** begin SELECTED PASSAGE **
Comment Re:Woop Di Do Da! (Score 1) 265

I think you are right. It has been surprisingly difficult for me to come to terms with that over the years. I guess win-win, if they win by squeaking out 6-9% margins on old assets while renewables grow to terrawatts by 2025, expanding 100x like the have over the past decade. Seems like a bizarre choice: 6x return over 10,000x, but I'm not complaining! Only 100x to go.

Comment Re:Raw economics? (Score 1) 265

yes, really. EIA publishes the costs of generation annually. solar is cheaper than all 7 types of new coal generation facilities, all fuel cell and nuclear facilities, both types of biomass facilities, wind, geothermal, solid waste, small hydro, even new large hydro facilities.

Did you know that Chinese solar panels have 25% to 300% tariffs in the US ? Full stop. Haha, what is the ITC subsidy your clamoring on about again? Similar arrangement in the EU. They could sell for .55 $/kWh, but they sell for mid 0.70s because US mfgrs (actually German owned, fake US corp, asian mfgers) lobbied for tarrifs because they cannot compete against state of the art chinese solar manufacturing cities, who have completely up to date US made equipment and better economies of scale. To be blunt, you parrot talking points of people who most likely have no idea what they are talking about or 2) have some other agenda (preserving their depreciated energy production assets)

solar (arguably) remains more expensive than ~3-4 of 5 types of natural gas generation, but given the uncertainty of natural gas prices over the next 30 years and the fact solar is cheaper than all 5 types of at only moderately higher gas prices, it seems like a fairly conservative economic hedge. Solar and natural gas also pair wonderfully. Solar also will not be subject to export competition when LNG terminals are built and export capacity ramps... to sell gas at 3x the price to europe/asia

Solar today is installed at a fraction of the cost of most of California's gas infrastructure (and astonishingly expensive peaking gas infrastructure) -which is major factor in their costs...

Solar plants are going up for $1200-$1300/ W these days, without subsidies, international developer/manufacturers are making 20% gross margin in these projects.

Solar only appears expensive when compared against fully depreciated, dirty coal infrastructure. When it comes to the inevitable grid modernization solar fills a massive hole (20-40%), there is ample opportunity for hundreds of billions of dollars of cost effective solar investment. Approximately 35 to 40% of those costs is literally revenue that the US and EU gave away to Chinese solar conglomerates, mostly due to myopic thinking of entrenched institutions and the failure of smart people (probably yourself) to assess the progress and trajectory of the solar industry over the past 30 years.
** end SELECTED PASSAGE **
** begin EXTRACTED INFORMATION **
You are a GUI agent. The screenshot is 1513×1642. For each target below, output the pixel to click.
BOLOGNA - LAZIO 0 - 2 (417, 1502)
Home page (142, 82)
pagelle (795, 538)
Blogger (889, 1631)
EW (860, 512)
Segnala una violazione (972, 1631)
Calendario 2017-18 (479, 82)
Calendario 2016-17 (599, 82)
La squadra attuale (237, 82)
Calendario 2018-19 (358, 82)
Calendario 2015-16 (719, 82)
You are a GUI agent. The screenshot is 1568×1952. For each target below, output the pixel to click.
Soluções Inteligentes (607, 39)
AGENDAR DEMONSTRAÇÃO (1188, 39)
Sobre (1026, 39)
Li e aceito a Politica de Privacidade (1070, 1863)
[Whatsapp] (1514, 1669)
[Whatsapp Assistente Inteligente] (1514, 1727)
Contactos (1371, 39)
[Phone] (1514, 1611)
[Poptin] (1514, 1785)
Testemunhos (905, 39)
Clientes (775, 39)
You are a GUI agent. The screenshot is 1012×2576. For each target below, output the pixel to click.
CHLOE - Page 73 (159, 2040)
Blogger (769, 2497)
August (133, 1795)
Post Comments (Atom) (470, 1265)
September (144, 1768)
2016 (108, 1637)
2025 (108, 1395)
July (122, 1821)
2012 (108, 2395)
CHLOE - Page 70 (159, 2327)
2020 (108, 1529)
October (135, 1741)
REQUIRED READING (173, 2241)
** end EXTRACTED INFORMATION **
- REQUIRED WORK -
1. In the comments on solar power economics, which agency publishes the costs of generation each year?
2. Continue the comments on solar power economics from the point where they stop.
The rows have no connection to the comments on solar power economics.

- EXPECTED OUTPUTS -
1. The EIA.

2.
The commoditization of solar energy into the most accessible low cost energy resource has gone according to plan (predictions) for over 30 years actually its convincingly ahead of schedule since 2005, mainly due to the Chinese factor. The idea that in 2015 when renewables (wind+solar) are now the largest (annual production addition) and fastest growing energies on earth and I'm still combating against the same ignorant arguments is hilarious.

I've now realized there will be no "ah ha" moment, where I told you so. No daay will come where my industry will be thanked for growing the economy and modernizing our infrastructure and perhaps alleviating co2 production. The ignorance will just slip into the darkness, as it has over the last decade as monied interests quietly switch sides, and we'll have to pretend it was never really there. Oh well, at least I put my money where my mouth is a decade ago. Thankfully so have hundreds of billions of dollars of private investment. Its an unstoppable force. =) From these hundreds of billions we will reap trillions because the cost of capital of solar energy has been the last hurdle. And hilariously, features that were nonsensically attacked as the weaknesses of solar by agenda driven institutions, are now recognized as the strengths. A solid state device aimed at the sun for 25+++ years with 1% OP EX, competetively installed today with guaranteed fixed pricing. Game over. Good luck hedging natural gas costs for the next 30 years at 2015 prices. LoL.

Comment Re:Woop Di Do Da! (Score 5, Interesting) 265

Considering the pace at which this energy was added to the grid, it is news worthy. Considering coal (and large hydro and nuclear) are all about ~9% each in California, it will only be a handful of years until solar surpasses power production from each coal, nuclear, and large hydro.

Perhaps then solar detractors will rubber neck at the remarkable progress in the industry. It will be hilarious over the coming decade as the raw economics drive us to abandon domestic resources (coal, gas) in favor of Chinese (or Malaysian) manufactured solar panels. Exporting billions of dollars to China after handing them this giant industry (inevitably one of the world's largest) on a silver platter.

I wonder how the myopic thinkers will react to this scenario. Of course, we'll have to wait a decade for them to realize what has already happened.

Comment Re:Has anyone studied? (Score 1) 262

Earth's sustainable population using current tech is somewhere between 9 and 12 billion.

Nice speculation, I wager it's been shared shared by numerous past societies on the brink of collapse. Please comment on top soil depletion, aquifer depletion, uncontrollable erosion, over grazing, deforestation, and collapsing fishing stocks. None of the current rates of these activities are sustainable today, let alone 9-12 billion people, let alone any increase in quality of life for under developed regions.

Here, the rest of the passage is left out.